Jan 18, 2013

Why does this make me cry?


There has been a lot to say lately and I’ve even attempted to write blogs about the latest happenings but …  (Let me back up)

One of the great things about going to the hospital so often is that we become friends.  We want to see more about each other’s lives.  We start to share emails and phone calls.  We become friends on social networking sites.  Etc. 

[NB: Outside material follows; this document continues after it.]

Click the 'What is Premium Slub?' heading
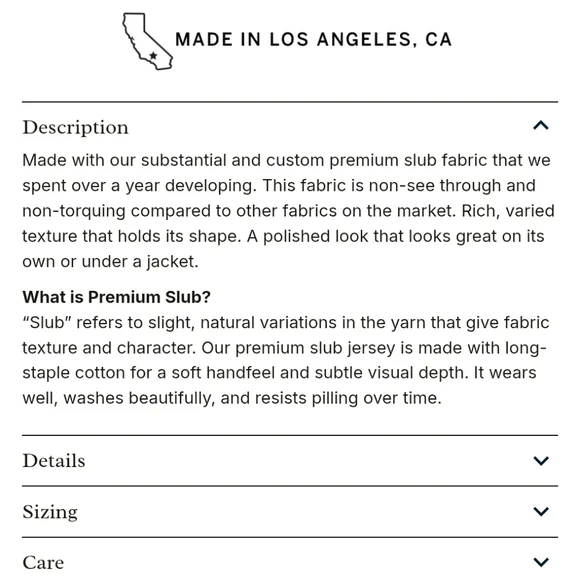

So my blog used to be just random “Reflections”.  Random thoughts or experiences or feelings.  I rarely would edit myself.  I would say what was on my mind and heart and just put it out there to the Universe.  Now, I tend to be a fairly kind and diplomatic person.  I tend to try to say things from a positive point of view.  I also believe it’s not ever a good idea to put something in an email or blog or text that you wouldn’t say to the person.  So with those general guidelines, I would just write my blog. 

But now?  I feel guarded.  I feel like I have to be super careful.  So careful that I’ve said nothing.  And that leaves me with no place to put my thoughts and feelings and reflections.  (Well, I guess I’m reflecting now.) 

Not sure how to rectify that because I know I have things I want to say.  There are questions you probably want to ask (but don’t want to pry). 

So where does that leave me?  Unchartered territory. 

I will TRY to continue to put down my feelings and thoughts.  I will try to do it with dignity and grace.  I will try to do it with kindness and mercy.  But I will again start to share the story of what is going on with us. 

So with that in mind … 

We got home from the hospital in late December.  He had another unexplained fever.  With those, we have to treat it like it’s a line infection until proven otherwise.  It was ruled out and we went home. 

I already wrote a post about how torturous that hospitalization was in this post: http://destinyshousechurch.blogspot.com/2012/12/discharged-now-what.html

Several weeks have passed … we have done NO feedings.  And he’s GREAT.  No coughs, no breathing troubles.  Nothing.  I feel a huge weight lifted off my shoulders but it’s looming.  I have made all these decisions with just my pediatrician.  The GI does not know we have stopped the feeds.  The GI thinks I am scheduling with the surgeon’s office and am continuing the feeds. 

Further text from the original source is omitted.